こどもと英語ニュース ~レポート 小学校の現場から~

2013年1月11日

2013年 英語教育が変わる?

2013年1月11日
2013年 英語教育が変わる?

J-SHINE小学校英語育成トレーナー
常葉学園短期大学非常勤講師
mpiパートナー会員
溝口良子

レポート:小学校英語の現場から

「あんなに小学校の時、英語が楽しくて大好きだった子ども達が、中学校に入ったとたん、英語が好きでなくなってしまった!英語の成績が悪い!小学校の英語は何のため?」

大変、耳の痛いお言葉です。 実際、中学校に入学するときは余裕があり、意欲的だった子ども達が1年生の終わり頃には、テスト恐怖症候群に陥っています。
中学1年の息子も、前回のテストで “ Hello, everyone. “ のコンマをつけ忘れて減点になったとしょげていました。
現在の中学校のテストは、文法を中心とした読む事、書く事が中心です。ですから、本当の英語の能力をそれだけで推し量ることは出来ません。テストで点数をとるテクニックは、また別の要素が必要です。 コミュニケーション重視で英語活動していた小学生が読み書き重視の中学英語に戸惑うのもよくわかります。

まず、「小学校から英語を勉強する目的は、中学で良い点数を取る為ではない」国際理解教育の一貫として、外国語活動の中の英語活動です。 親としては、1つでも多くの単語を覚えてもらいたい、外人みたいにペラペラ話して欲しい。 などと欲張った事を考えますが、知識だけを身につけても一向に使える様にはなりません。ましてや 子ども達の日本語のボキャブラリーも多くないのです。
勉強の始めは、知識を身につける事は大切ですが、Display question(What’s this? What color is this? 誰もが見てすぐ答えがわかる質問)を繰り返す。 Repeat after me. と同じ事をまねさせる。
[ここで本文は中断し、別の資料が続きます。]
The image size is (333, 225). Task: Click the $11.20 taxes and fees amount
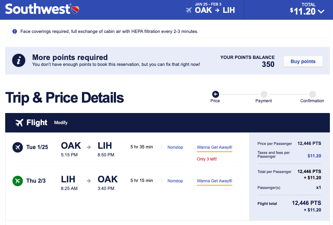[314, 156]
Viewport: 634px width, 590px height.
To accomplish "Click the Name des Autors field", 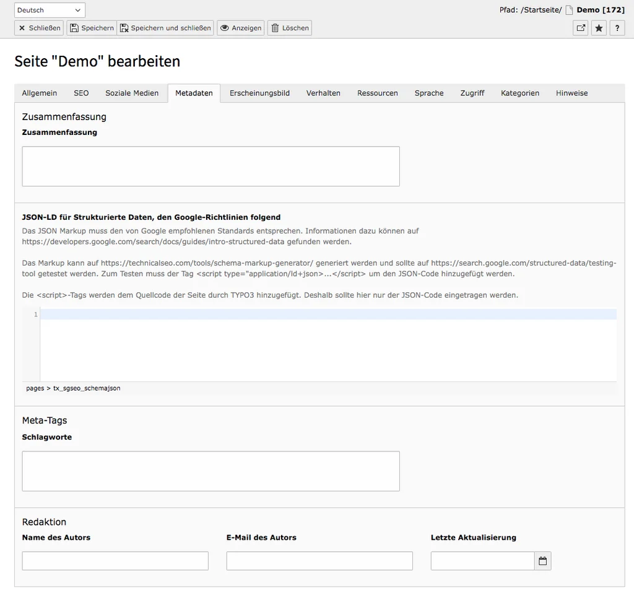I will tap(115, 561).
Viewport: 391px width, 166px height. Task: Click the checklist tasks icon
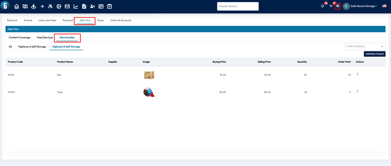click(109, 6)
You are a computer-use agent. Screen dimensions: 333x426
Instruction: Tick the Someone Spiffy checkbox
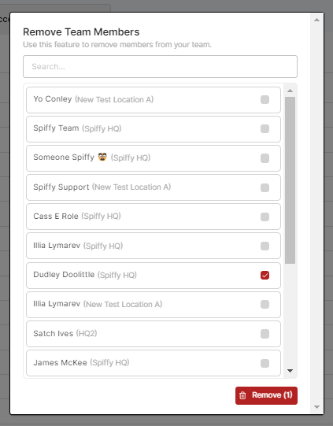[x=265, y=158]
知識を詰め込むだけの活動は、後から遅れて学び始めた子ども達にすぐに追いつかれてしまいます。

Referential question(What do you have for breakfast? What do you do after school? 質問をされた相手にしか答えがわからない質問)をする。 持っている知識を何時、何処で、どの様に使うのか?体験させる活動、そうした小さな成功体験の積み重ねが必要です。
コミュニケーションを通して、人と関わる楽しさ、礼儀を子どもの頃から身につける事で、人間として成熟して行く過程で英語が必ず手段としての武器になるはずです。 これらは、テストの点数では測れない大きな財産です。

小学校での経験を中学校の英語教育に活かせたら、そして中学校で養った学力を高校で飛躍させる為に其々の連携が重要になって行く事でしょう。

皆さん、ご存知ですか?2013年度は英語教育に大きな変化の嵐が吹き荒れます。
まず高校では、現行の英語I・II、オーラル・コミュニケーションI・II、リーディング、ライティングの6科目が、「コミュニケーション英語」I・II・III、「英語表現」I・IIなどへと大幅な科目再編が行われたうえで、コミュニケーション英語Iが必履修科目(全員が受講しなければならない科目)になります(2013<平成25>年度の入学生から実施)。
そのうえ、「授業を実際のコミュニケーションの場面とするため、授業は英語で行うことを基本とする」と定めています。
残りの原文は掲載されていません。